Irish mortgage approvals fell in number in November, though the value of loans sanctioned rose marginally to almost €1.3 billion, according to Banking & Payments Federation Ireland (BPFI).
The number of mortgages sanctioned during the month fell 4.6 per cent on the year to 4,959 loans. However, the value of approved loans rose by 0.2 per cent to €1.28 billion, the highest November reading across the State’s lenders since at least 2011, when the BPFI began its series of recording monthly approvals.
"On an annualised basis, more than 53,000 mortgages worth some €13.4 billion were approved in the 12 months ending November 2021," said BPFI chief executive Brian Hayes. "Looking ahead, the fourth quarter of the year is generally the strongest quarter for mortgage drawdowns and, with a strong pipeline of mortgage approvals, the outlook is very positive for a strong end to the year."
Goodbody Stockbrokers estimates that borrowers drew down about €10.4 billion in mortgage debt last year, the highest since the financial crisis, and that the figure will rise to €11.6 billion in 2022.
However, the gap between approvals and drawdowns reflects the dearth of housing supply in the market.
Home completions
While the consensus view among economists is that home completions will amount to about 22,000 units this year, this falls well short demand. A Central Bank report published before the onset of the Covid pandemic suggested that about 34,000 homes would have to be built each year over the next decade just to meet demand.
The shortfall in supply is also fuelling home prices, which were rising at an annual rate of 13.5 per cent as of October, according to the latest figures from the Central Statistics Office.
Still, the Central Bank has said that house prices could have been up to 25 per cent more expensive had it not introduced measures in 2015 to limit mortgage lending.

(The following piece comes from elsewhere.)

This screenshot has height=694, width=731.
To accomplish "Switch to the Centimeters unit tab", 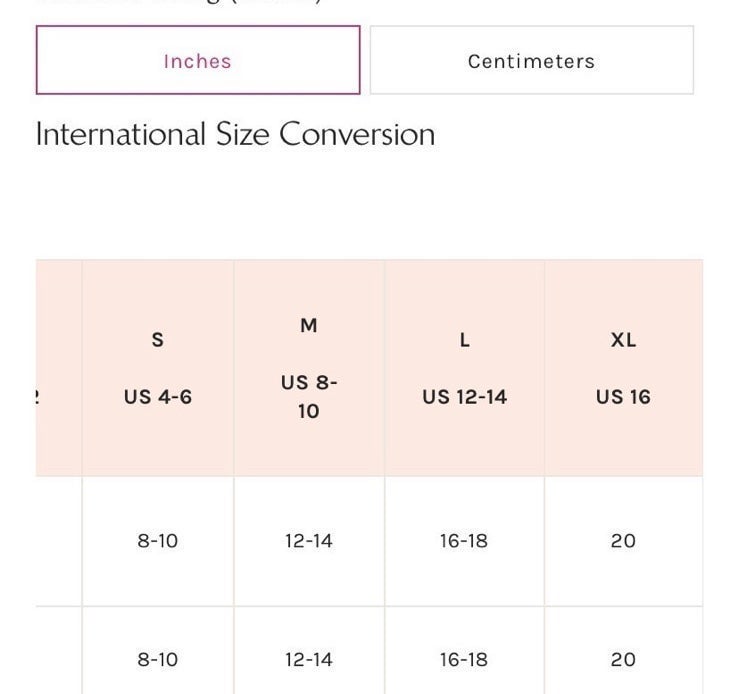I will pos(531,60).
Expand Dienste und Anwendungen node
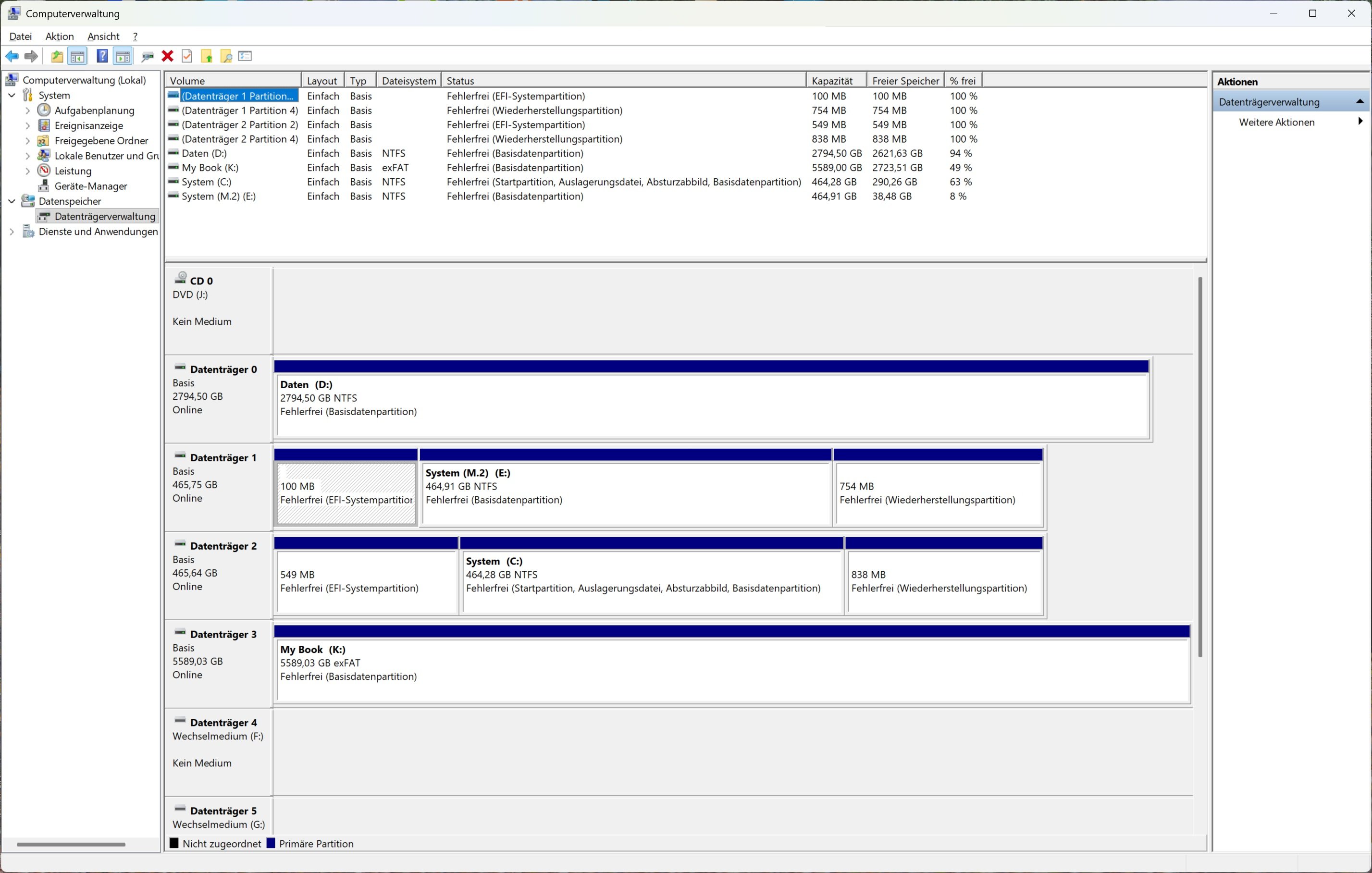Screen dimensions: 1372x873 pos(12,232)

While the regulator is currently carrying out a major review of the restrictions, it signalled last month that it was reluctant to make significant changes.
The rules currently restrict most buyers from borrowing no more than 3½ times their annual salary or, in the case of second-time or subsequent buyers, from taking on a loan of more than 80 per cent of the value of the property. First-time buyers can borrow 90 per cent of the property value.
November saw the number of mover-purchase loan approvals decline almost 15 per cent to 1,172, while those for first-time buyers dipped nearly 6 per cent to 2,662, according to the BPFI data.
However, loan sanctions for households seeking to remortgage or switch to another provider rose 20 per cent to 749.